After a century on Lehi Main Street, the building that was home to Porter’s Place restaurant is in the process of being demolished. The iconic building was known as the home of Porter’s Place from 1971 to 2017. Lehi City purchased the historic building in 2008, leasing it back to Bob Trepanier, the operator of the restaurant. In December of 2017, the nearly 100-year-old sewer system failed, causing a shutdown and eventual sale of the building. After several weeks of deliberation by the Lehi City Council, the decision to evict Porters Place Restaurant and put the building up for sale was made. “Porter’s Place is a tough situation. We recognize the historic value that the restaurant has played in our community and know that it is sentimental for many. However, the cost of repairs is so great that we have to consider how to best manage taxpayer dollars.” said Cameron Boyle, Lehi Assistant City Administrator. 

In January of 2018, the City issued a Request for Proposal (RFP) soliciting bids for the purchase of the property along with the adjacent building and parking lot as a package deal. The RFP had specific criteria for proposals to incorporate the historic “look and feel” of Downtown Lehi. The City received three bids to purchase the properties and ultimately selected the RFP made by Lehi resident, Brian Brown, owner of Parker-Brown Real Estate. The winning bid was for $150,000. “Brown’s proposal best fit the criteria in concept, design, layout and price” said Lehi Economic Development Director, Marlin Eldred. 

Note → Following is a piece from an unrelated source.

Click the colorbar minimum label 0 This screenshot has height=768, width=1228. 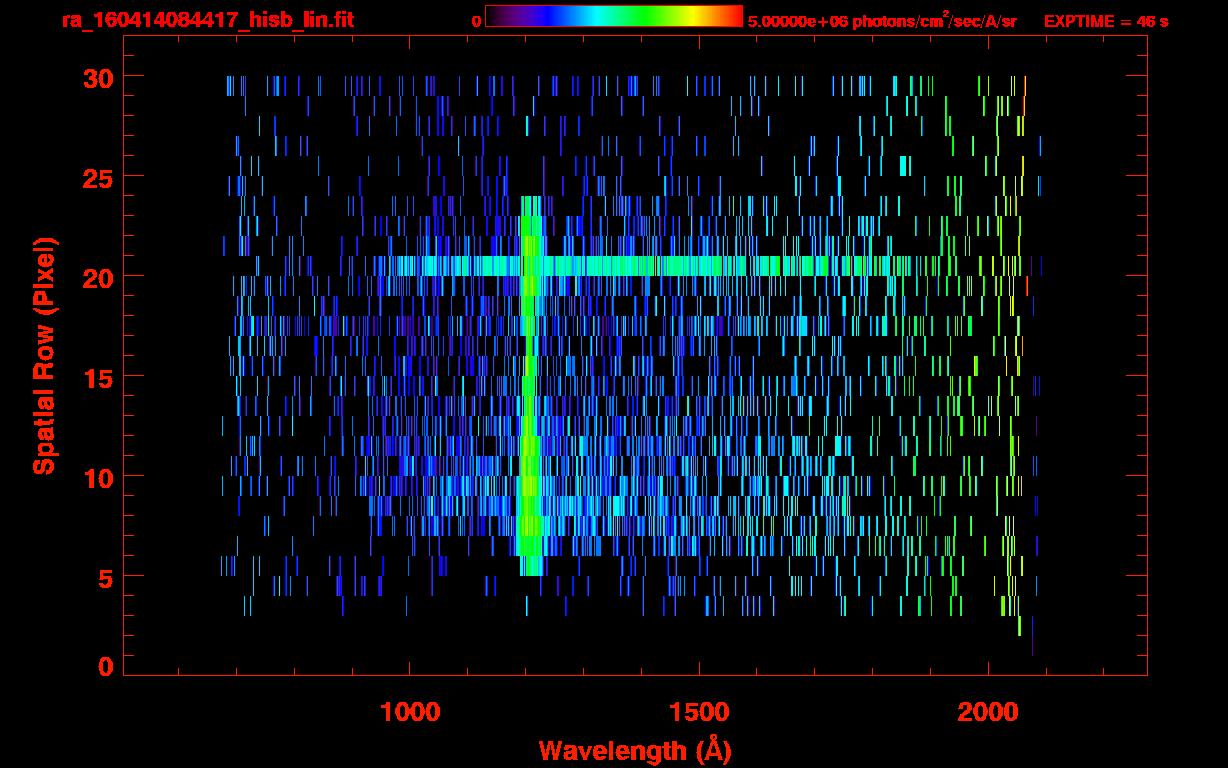[x=476, y=21]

Lehi City Planning Commission got the first look of the proposed new building in early November 2018. Concern over whether the building should be three or four stories dominated the discussion. The Planning Commission concluded a neutral recommendation to the City Council after a split decision vote that didn’t meet vote thresholds to pass or deny. The passionate plea from Lehi citizens to limit the building to three stories continued to City Council, which ended up unanimously denying Parker Brown’s request for a fourth story. In early 2019, Parker Brown received concept plan approval for the revised three-story proposal which included mitigating parking concerns with a lease for parking stalls at the City Legacy Center and a request to make the project more “historic” to fit into the Historic Commerce Zone. 

Friday morning, Lehi residents witnessed the beginning of the end for the Main Street building as a construction crew rolled into town with demolition equipment. By midafternoon, the iconic building demolition was underway with crushed cinder block scattered about and historic pieces preserved to the side. “Demo should be done this week.” said Brian Brown. News of the demolition quickly spread on social media, with many residents expressing their polarizing feelings about the upcoming changes. Many wondered “What’s next?” for downtown Lehi with rumors about a potential restaurant. 

Regarding the new structure, Brown said, “Once we start construction, we will be marketing the property for a tenant on the first floor. We have had a lot of interest. Once it is framed, we should see some more interest. We [Parker Brown Real Estate] are planning on using the second floor for our offices and the third for condos [4 units].” Currently, the Parker Brown offices are located in the nearby Main Street Colonial House, another Lehi landmark. The City is expected to receive Parker Brown’ site plan later this week, according to Councilmember Paige Albrecht. 

“We are hoping to have the [new] building competed by this time next year,” said Brown.